O DNA humano está constantemente exposto a diversos agentes tóxicos, podendo induzir a ação de mais de 150 genes de reparo, muitos dos quais reduzem as mutações e mantêm a estabilidade genômica. Polimorfismos em vários destes genes têm sido identificados e associados com diferentes carcinomas de diversas partes do corpo, porém são poucos os estudos realizados em COCE. Além disto, há discrepâncias quanto aos resultados, principalmente em relação a diferenças étnicas das populações estudadas e ao pequeno tamanho das amostras.

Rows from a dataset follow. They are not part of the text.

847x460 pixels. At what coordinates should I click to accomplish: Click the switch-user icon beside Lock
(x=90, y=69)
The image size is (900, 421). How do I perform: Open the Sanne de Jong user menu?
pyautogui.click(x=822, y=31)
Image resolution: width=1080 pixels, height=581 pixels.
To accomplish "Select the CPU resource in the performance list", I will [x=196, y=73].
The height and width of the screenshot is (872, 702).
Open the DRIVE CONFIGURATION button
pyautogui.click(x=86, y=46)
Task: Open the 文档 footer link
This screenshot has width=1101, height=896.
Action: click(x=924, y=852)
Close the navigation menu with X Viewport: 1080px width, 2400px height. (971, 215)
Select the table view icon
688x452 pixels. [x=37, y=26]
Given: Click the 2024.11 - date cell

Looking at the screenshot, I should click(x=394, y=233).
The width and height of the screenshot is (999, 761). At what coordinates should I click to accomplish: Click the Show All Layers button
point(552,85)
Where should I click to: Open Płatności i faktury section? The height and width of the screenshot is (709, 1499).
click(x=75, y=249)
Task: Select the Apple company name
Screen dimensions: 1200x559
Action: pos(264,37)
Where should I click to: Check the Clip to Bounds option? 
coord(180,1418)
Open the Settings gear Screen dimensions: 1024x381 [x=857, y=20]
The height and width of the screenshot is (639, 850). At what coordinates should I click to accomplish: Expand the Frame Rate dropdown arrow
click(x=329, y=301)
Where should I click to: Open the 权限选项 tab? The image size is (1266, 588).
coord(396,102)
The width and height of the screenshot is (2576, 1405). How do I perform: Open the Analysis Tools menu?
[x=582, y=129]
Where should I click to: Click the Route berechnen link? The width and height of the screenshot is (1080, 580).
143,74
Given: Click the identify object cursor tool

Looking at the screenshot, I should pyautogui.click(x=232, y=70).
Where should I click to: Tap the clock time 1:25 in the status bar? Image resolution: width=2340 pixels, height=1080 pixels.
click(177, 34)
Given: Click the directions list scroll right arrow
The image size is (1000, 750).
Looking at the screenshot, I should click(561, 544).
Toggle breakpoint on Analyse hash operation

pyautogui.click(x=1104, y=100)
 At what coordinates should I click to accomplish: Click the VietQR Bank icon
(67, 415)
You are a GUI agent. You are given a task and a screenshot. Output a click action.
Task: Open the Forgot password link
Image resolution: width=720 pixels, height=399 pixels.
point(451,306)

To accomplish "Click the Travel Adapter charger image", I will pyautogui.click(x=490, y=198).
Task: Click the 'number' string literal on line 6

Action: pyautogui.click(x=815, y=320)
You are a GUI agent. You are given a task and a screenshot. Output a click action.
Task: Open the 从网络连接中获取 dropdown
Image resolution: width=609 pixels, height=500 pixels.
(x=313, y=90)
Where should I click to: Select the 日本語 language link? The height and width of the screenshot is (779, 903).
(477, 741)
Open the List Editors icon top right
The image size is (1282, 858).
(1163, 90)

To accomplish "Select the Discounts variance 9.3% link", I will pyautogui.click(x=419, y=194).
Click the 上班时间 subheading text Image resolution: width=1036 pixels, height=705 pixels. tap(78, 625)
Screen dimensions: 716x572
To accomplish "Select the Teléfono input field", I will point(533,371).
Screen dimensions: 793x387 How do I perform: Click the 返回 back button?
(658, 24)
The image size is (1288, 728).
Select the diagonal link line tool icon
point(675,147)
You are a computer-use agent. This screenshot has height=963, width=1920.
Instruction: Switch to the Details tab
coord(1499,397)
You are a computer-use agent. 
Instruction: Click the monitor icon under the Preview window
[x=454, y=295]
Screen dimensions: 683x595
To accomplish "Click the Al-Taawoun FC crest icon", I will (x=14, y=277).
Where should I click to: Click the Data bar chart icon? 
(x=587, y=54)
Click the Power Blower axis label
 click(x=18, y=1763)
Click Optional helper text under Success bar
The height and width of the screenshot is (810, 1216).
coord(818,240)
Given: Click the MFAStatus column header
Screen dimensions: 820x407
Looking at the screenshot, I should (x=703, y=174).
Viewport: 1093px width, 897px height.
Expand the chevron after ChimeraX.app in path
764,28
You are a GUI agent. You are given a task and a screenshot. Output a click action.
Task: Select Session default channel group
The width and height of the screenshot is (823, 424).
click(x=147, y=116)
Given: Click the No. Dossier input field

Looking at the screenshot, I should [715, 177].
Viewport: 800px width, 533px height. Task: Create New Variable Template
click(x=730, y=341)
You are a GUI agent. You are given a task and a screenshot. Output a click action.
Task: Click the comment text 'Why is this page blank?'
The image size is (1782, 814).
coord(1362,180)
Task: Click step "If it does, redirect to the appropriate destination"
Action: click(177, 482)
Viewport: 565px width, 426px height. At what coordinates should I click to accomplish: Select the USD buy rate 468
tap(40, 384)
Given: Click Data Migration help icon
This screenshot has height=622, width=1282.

Diante do exposto, o objetivo desta pesquisa consistiu em detectar a frequência de polimorfismos nos genes de reparo de DNA XPD e XRCC3 (especificamente as regiões Lys751Gln e Thr241Met, respectivamente) em uma série de casos de COCE em material parafinado através da técnica PCR-RFLP (reação em cadeia da polimerase - polimorfismos de comprimento de fragmentos de restrição). Esses polimorfismos foram correlacionados às características clinicopatológicas dos pacientes, como: idade, sexo, presença ou não de metástase e gradação histológica de malignidade de Bryne, com a finalidade de verificar se os polimorfismos estudados poderiam estar relacionados com o comportamento clínico e biológico destas neoplasias.